Intravenous administration of ovalbumin (1 mg kg−1) to guinea‐pigs that had previously been injected with 3.5 × 109 platelets from actively sensitized animals induced an approximately 40% decrease in the number of circulating leucocytes 30–60 min later, whereas the number of platelets was not affected.
In contrast, there was no change in the leucocyte number following antigen challenge of guinea‐pigs that had received platelets from non‐immunised animals.
This platelet‐dependent leucopenia was inhibited by prior treatment of the recipient animal with cetirizine (10–30 mg kg−1, i.v.).
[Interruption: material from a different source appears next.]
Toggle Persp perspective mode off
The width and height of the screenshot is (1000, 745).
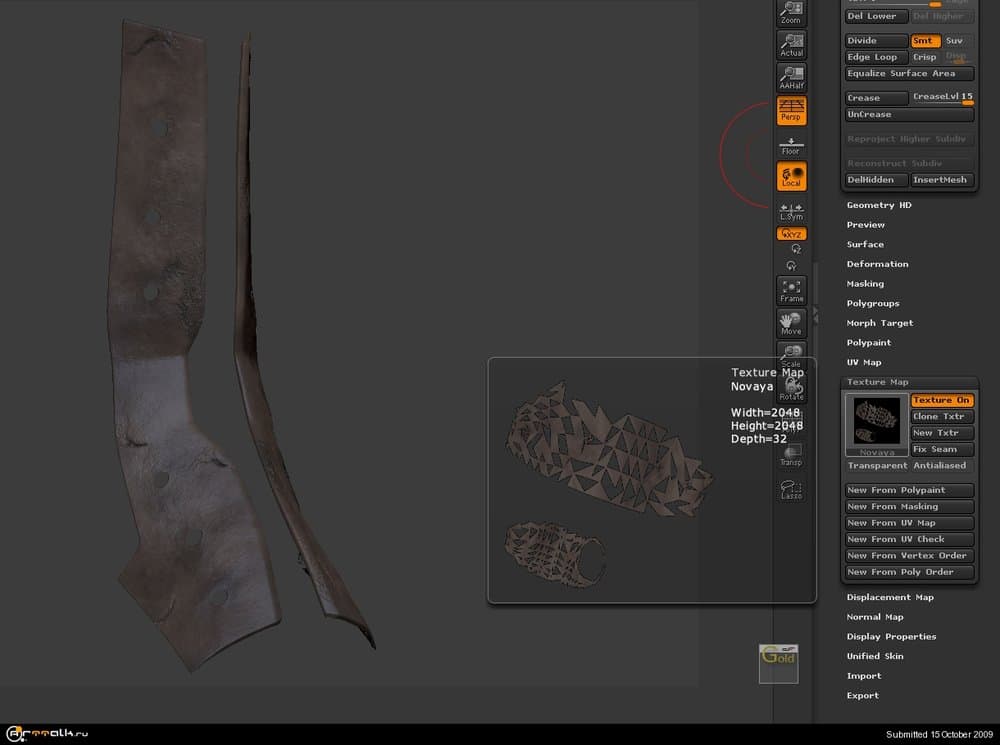coord(791,111)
Terfenadine (50 mg kg−1, p.o.) and mepyramine (2 mg kg−1, i.v.) were completely inactive in this respect. All doses of anti‐histamines were used at concentrations which completely inhibited the bronchoconstriction to an i.v. injection of 5 μg kg−1 of histamine.
The site of action of cetirizine is most likely to be the platelet as leucopenia induced by the neutrophil agonists leukotriene B4 (LTB4) (30 ng kg−1) and platelet activating factor (PAF) (30 ng kg−1) were not modified by cetirizine treatment.
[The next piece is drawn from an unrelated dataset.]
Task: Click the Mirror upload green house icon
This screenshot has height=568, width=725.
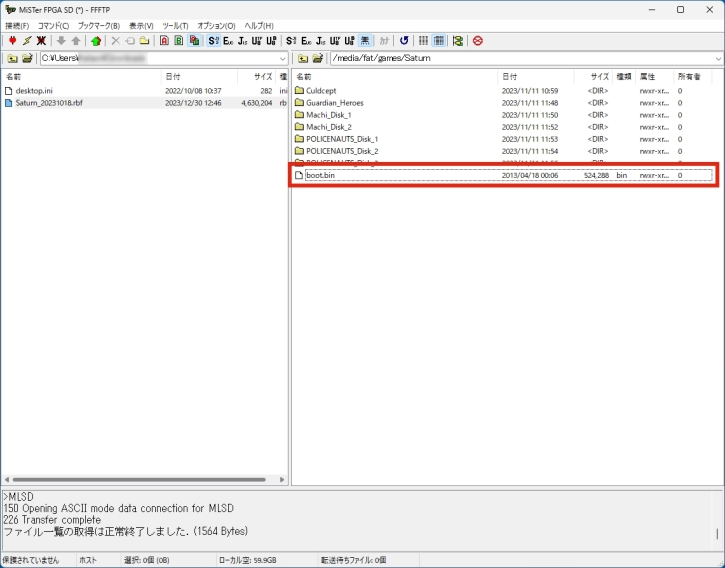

In these experiments, we failed to support a role for lipoxygenase products as mediators of the platelet‐dependent leucopenia, as the selective lipoxygenase inhibitor BWA4C (50 mg kg−1, p.o.) was ineffective.
Our present results confirm and extend previous data demonstrating that antigen stimulated platelets can induce leucopenia in non‐immunised animals and this can be inhibited by the anti‐allergic agent, cetirizine, by an action which is probably unrelated to its anti‐histamine properties. The precise nature of the platelet derived factor(s) and their target of action remains to be determined.